Scottish weather is famously known around the world but Speyside is actually considered to be the driest and warmest region in Scotland. Located between the coast and the mountains, the geographic conditions here still ensure variability and a certain unpredictability for weather forecasters.

The months from April to June are generally considered a favourable time to travel in Scotland. During this time, there is more sunshine and less rainfall than in the subsequent summer months. May is normally one of the more popular months for hiking in Scotland. The days are long, the temperature rises and the average rainfall is lower than in the other summer months.

But also in spring—with the reawakening of nature—is a magical time to visit. Autumn radiates romance and cosiness, with the beautiful changing colours of the leaves and landscape, which goes perfectly with evenings filled with whisky and shortbread.

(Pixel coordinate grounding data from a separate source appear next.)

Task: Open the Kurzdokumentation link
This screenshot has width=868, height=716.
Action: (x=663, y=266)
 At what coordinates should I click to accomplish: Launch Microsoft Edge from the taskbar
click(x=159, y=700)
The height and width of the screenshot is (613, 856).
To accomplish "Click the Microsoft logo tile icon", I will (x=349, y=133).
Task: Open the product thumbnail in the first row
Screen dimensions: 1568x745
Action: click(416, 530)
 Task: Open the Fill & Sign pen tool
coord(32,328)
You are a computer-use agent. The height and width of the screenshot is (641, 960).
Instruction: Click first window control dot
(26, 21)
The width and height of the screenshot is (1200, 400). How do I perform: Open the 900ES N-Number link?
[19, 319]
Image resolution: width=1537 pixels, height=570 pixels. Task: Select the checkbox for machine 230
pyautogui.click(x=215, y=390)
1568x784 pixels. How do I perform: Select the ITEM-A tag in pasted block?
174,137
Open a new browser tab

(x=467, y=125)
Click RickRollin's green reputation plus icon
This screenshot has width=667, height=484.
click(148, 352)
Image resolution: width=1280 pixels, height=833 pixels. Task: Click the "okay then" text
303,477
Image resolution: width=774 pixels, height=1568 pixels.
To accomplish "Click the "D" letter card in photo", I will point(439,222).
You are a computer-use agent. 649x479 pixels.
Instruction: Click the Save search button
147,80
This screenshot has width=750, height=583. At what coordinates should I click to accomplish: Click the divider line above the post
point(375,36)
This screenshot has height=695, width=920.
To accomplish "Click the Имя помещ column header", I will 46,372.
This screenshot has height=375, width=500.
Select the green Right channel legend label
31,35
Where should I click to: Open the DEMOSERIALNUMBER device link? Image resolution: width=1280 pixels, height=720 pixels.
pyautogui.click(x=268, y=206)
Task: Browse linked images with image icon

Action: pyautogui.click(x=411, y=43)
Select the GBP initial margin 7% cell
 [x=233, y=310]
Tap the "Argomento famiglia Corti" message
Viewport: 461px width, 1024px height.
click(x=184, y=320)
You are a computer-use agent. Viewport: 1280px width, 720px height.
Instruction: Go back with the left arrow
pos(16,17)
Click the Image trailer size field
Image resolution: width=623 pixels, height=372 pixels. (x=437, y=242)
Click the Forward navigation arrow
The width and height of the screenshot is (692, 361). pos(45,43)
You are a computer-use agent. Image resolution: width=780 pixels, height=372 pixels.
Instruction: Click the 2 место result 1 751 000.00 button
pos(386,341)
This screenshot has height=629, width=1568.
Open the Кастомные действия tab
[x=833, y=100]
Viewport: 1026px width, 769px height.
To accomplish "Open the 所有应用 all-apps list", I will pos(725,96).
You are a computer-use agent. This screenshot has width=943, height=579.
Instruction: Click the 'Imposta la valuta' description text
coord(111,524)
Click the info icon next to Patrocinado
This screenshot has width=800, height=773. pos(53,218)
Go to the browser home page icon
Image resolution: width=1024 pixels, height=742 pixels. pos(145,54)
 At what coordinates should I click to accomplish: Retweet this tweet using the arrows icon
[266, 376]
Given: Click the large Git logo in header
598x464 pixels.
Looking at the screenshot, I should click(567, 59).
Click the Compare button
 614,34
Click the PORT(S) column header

In winter, some of the accommodations are closed and snowfall can make hiking trails impassable. The hiking season here generally lasts from March to October. During this period, it is entirely up to you which time of year you prefer to hike the Speyside Whisky Trail.

How long does it take to hike the Speyside Way Whisky Trail?

The length of a hike on the Speyside Way depends on how many miles / kilometres you want to hike each day and which route you choose, 5 to 8 days should be planned for the entire trail depending on your desired daily walking distance and route. If you want to be on the path longer or shorter, you can choose a different starting point or run the additional routes mentioned above. With Hillwalk Tours you can book tailor-made hikes and choose between gentle, moderate, and challenging levels.

It is also worthwhile allowing enough time for visits to the more than 20 distilleries near the trail so that you can fully enjoy your visit to the region.

Contents hide
Craigellachie Bridge
Speyside Way Whisky Trail – Craigellachie Bridge 

Tour Route

Types of Trails

Choosing the right hiking tour for you can be, at times, tricky. It is always important to consider your own physical capability and comfort levels.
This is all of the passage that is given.